-- Start Exercise material --

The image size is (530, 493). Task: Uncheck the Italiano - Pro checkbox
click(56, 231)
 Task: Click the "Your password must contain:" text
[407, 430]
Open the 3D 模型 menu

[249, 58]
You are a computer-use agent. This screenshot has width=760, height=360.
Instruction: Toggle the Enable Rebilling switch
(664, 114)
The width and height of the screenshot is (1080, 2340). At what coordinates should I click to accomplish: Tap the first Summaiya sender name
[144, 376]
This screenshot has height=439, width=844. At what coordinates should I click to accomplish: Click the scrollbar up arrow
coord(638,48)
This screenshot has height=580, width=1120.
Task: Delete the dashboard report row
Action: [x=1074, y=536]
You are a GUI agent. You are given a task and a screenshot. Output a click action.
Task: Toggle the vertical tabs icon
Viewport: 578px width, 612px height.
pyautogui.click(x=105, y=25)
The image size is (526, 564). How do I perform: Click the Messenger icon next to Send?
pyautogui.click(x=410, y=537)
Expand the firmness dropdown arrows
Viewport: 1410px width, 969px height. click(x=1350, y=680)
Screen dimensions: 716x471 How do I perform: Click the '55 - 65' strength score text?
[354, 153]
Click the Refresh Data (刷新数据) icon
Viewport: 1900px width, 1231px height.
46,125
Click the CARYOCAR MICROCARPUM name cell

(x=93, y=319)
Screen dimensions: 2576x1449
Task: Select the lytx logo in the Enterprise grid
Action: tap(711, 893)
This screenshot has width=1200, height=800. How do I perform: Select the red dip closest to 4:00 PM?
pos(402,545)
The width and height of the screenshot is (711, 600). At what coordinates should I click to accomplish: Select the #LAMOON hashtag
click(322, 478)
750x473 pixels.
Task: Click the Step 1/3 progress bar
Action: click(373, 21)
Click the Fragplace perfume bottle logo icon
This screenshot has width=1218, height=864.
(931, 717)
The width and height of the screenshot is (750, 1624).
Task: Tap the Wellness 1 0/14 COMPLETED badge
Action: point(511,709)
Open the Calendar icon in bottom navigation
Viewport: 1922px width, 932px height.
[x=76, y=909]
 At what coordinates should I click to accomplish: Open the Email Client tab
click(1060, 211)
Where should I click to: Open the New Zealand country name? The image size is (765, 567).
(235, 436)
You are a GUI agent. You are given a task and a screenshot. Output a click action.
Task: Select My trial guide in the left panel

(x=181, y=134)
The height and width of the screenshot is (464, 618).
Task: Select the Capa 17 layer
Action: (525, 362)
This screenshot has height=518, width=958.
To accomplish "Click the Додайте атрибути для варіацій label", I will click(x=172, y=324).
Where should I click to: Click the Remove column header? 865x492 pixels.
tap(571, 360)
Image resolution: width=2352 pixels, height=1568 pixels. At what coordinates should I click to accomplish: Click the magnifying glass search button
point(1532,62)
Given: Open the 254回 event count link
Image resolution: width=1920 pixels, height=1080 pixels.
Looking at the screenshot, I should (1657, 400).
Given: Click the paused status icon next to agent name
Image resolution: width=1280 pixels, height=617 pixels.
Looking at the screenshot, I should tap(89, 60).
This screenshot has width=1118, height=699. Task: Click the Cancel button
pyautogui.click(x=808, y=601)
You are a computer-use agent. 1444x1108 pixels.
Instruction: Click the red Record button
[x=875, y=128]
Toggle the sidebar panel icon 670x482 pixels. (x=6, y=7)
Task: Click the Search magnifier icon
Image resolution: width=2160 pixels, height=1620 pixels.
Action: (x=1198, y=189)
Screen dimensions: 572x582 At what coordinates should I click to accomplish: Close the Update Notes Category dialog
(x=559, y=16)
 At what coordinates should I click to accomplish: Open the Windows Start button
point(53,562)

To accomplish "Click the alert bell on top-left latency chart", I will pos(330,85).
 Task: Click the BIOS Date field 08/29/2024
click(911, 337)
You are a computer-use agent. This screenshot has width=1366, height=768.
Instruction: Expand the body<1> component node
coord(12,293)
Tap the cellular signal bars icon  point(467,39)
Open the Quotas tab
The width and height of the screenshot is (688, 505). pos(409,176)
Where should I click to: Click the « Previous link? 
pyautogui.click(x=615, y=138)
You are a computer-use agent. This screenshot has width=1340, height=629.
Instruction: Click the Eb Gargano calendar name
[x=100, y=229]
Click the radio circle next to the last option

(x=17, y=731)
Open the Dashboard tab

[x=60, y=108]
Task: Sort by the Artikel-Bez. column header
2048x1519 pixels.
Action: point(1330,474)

-- End Exercise material --

_Problem requirements_
Copy out word for word the rows above, starting at the line that contains "The image size is (526, 564)." and ending at the line that contains "Action: tap(711, 893)".

_Answer below_
The image size is (526, 564). How do I perform: Click the Messenger icon next to Send?
pyautogui.click(x=410, y=537)
Expand the firmness dropdown arrows
Viewport: 1410px width, 969px height. click(x=1350, y=680)
Screen dimensions: 716x471 How do I perform: Click the '55 - 65' strength score text?
[354, 153]
Click the Refresh Data (刷新数据) icon
Viewport: 1900px width, 1231px height.
46,125
Click the CARYOCAR MICROCARPUM name cell

(x=93, y=319)
Screen dimensions: 2576x1449
Task: Select the lytx logo in the Enterprise grid
Action: tap(711, 893)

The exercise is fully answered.